■ WHAT YOU ARE ASKED TO DO
Please reproduce the listing below with each "screenshot" changed to "screen capture", keeping everything else the same and leaving out the pictures.

(begin)

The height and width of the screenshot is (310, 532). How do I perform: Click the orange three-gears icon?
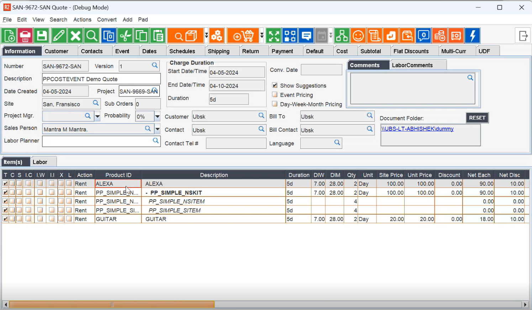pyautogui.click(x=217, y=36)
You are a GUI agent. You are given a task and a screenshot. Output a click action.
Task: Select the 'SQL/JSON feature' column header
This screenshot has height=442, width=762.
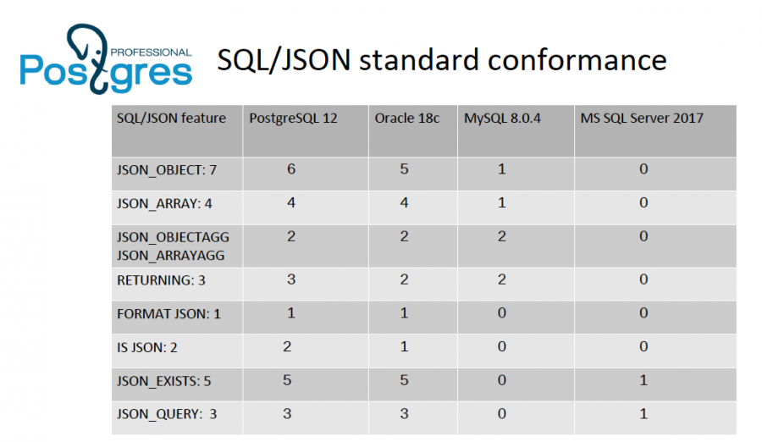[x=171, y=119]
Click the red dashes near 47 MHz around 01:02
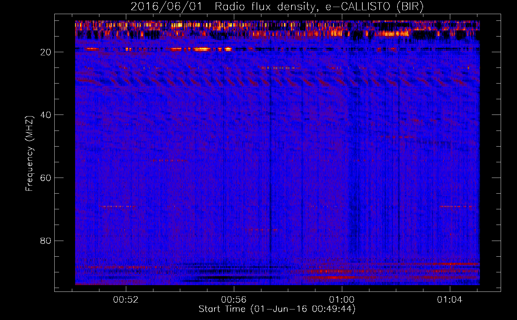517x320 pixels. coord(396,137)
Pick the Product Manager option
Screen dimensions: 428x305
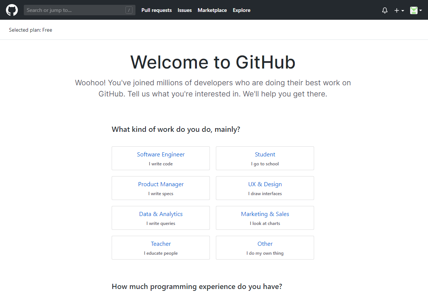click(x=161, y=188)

(end)

■ RESULT FOR THIS TASK
The height and width of the screen capture is (310, 532). How do I perform: Click the orange three-gears icon?
pyautogui.click(x=217, y=36)
You are a GUI agent. You are given a task and a screen capture. Output a click action.
Task: Select the 'SQL/JSON feature' column header
This screen capture has height=442, width=762.
[x=171, y=119]
Click the red dashes near 47 MHz around 01:02
517x320 pixels. coord(396,137)
Pick the Product Manager option
Screen dimensions: 428x305
click(x=161, y=188)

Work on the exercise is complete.